Per gli addetti ai lavori non si tratta di una sorpresa, ma di una conferma che già la relazione finale della ” Commissione Tofani” (Commissione parlamentare di inchiesta sulle morti bianche) aveva considerato evidenziandone la grande confusione venutasi a creare da parte delle Regioni nell’applicazione della legislazione concorrente.

Le Regioni, del resto, hanno fatto di tutto in questi anni per concorrere a creare questo sistema. Dopo gli Accordi Stato-Regioni, che con luci ed ombre hanno fissato regole e principi condivisi, si è assistito ad una proliferazione di leggi, decreti, delibere, regolamenti differenti da Regione a Regione. Una vera e propria raccolta di testi e norme difformi fra loro che poco o nulla hanno a che vedere con l’autonomia regionale.

Non sorprende, quindi, che a fronte dei circa 8.000 emendamenti presentati al disegno di legge del Governo di modifica del Titolo V della Costituzione non ve ne sia stato nemmeno uno che chiedeva la conferma della “legislazione concorrente”.
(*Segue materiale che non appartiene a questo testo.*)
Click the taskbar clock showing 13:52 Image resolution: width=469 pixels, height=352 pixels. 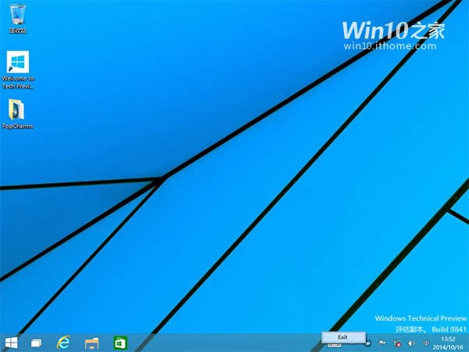click(446, 339)
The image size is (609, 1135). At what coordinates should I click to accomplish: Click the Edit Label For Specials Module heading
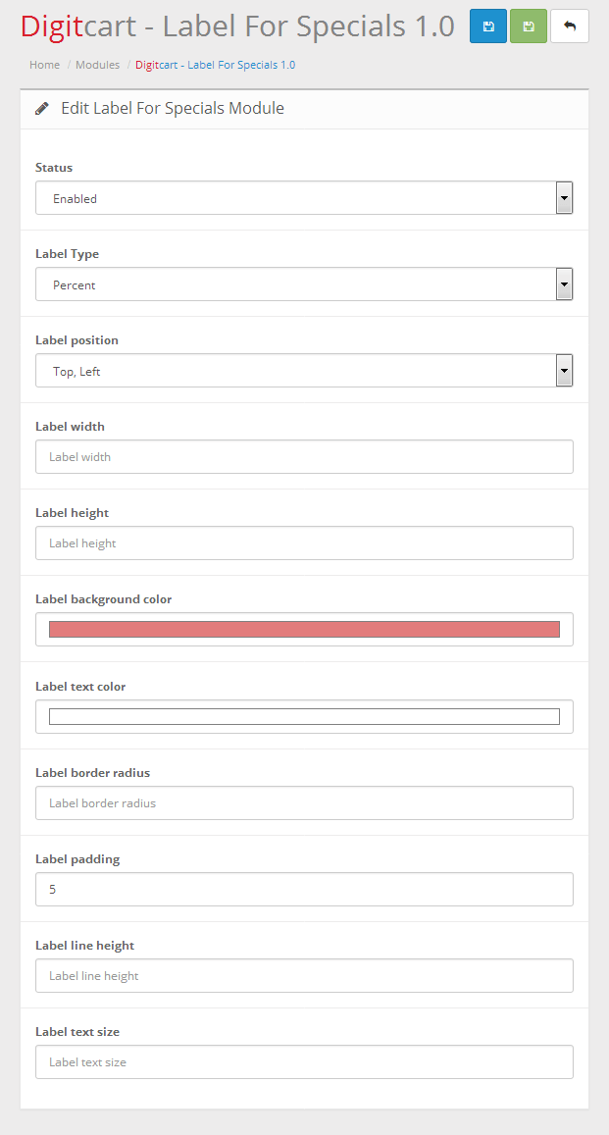173,109
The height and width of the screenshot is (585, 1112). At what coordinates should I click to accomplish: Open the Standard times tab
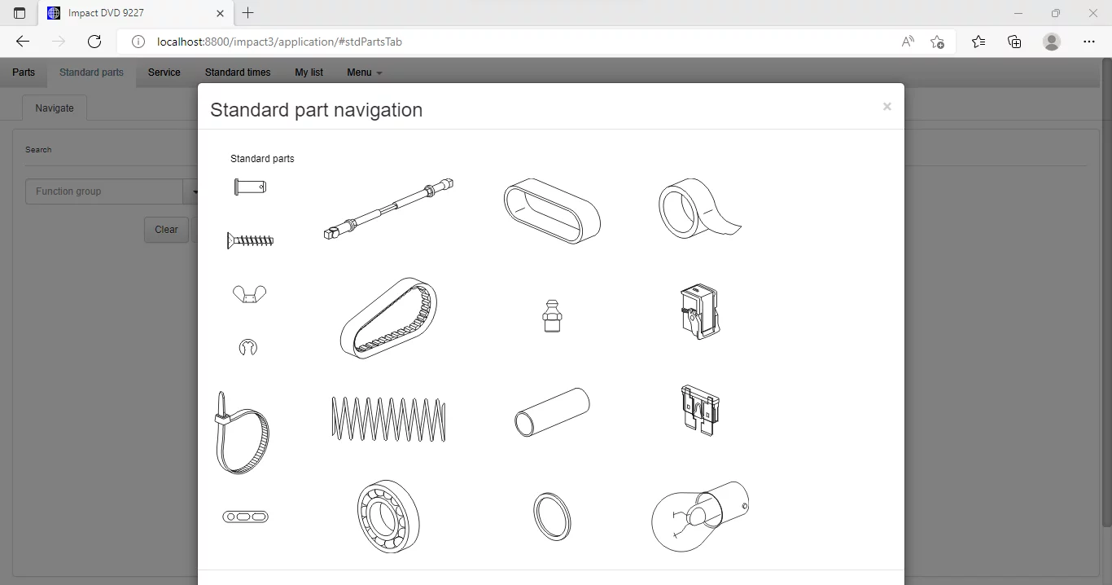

Potremmo dire che, al di là dell’esito delle singole votazioni, vi sia stata una unanimità totale nel voler ricondurre allo Stato la materia di salute e sicurezza sul lavoro togliendola alle Regioni. Anzi, bisogna sottolineare come alla salute e sicurezza sul lavoro sia stata aggiunta la sicurezza alimentare ambito nel quale abbiamo, tutt’ora, ben venti legislazioni differenti riconducibili ad ogni singola regione.

Che cosa rappresenta e cosa significa il recente voto del Senato? Agli effetti pratici ed immediati non cambia nulla perché, come detto, siamo all’inizio dell’iter di una modifica costituzionale che deve seguire il suo corso (se tutto procederà senza intoppi, gli esperti dicono che si potrà arrivare a fine 2015 o nel primo semestre del 2016).

Non deve però passare sotto silenzio il valore politico e culturale di tale provvedimento.

Primo perché si tratta di un atto che esprime chiaramente la volontà del Legislatore e secondo perché il tempo che ci separa alla sua applicazione totale deve essere usato e ben speso per affrontare la nuova situazione che non vedrà più né norme regionali, né nuovi Accordi Stato-Regioni.

Le Regioni possono utilizzare bene questo tempo per dare un contributo di chiarezza e responsabilità. Non tutto quanto è stato fatto deve essere cancellato o rifatto daccapo. Le Regioni, come ricordava la Commissione Tofani mantengono ed hanno competenze tramite i Comitati Regionali di Coordinamento (art. 7, D. Lgs. 81/2008) e dovrebbero meglio farli funzionale, nonché sulla vigilanza in materia di sicurezza (art. 13, D. Lgs. 81/2008).

Vi sono poi molte esperienze positive ed utili che dovrebbero essere condivise, prima di tutto fra le stesse Regioni, affinché possano divenire suggerimenti e indicazioni utili allo Stato.

Non è cosa da poco, bensì molto impegnativa.

Anzi è proprio quello che è mancato ed ha contribuito ad affievolire l’azione (molto spesso disattesa, non applicata ed ignorata) ed il prestigio delle Regioni.

Dedicarsi con serietà ed impegno per dare un contributo propositivo sarà molto più utile che persistere nell’applicare norme o, peggio ancora, farne delle nuove che prima o poi verranno cancellate e facilmente dimenticate.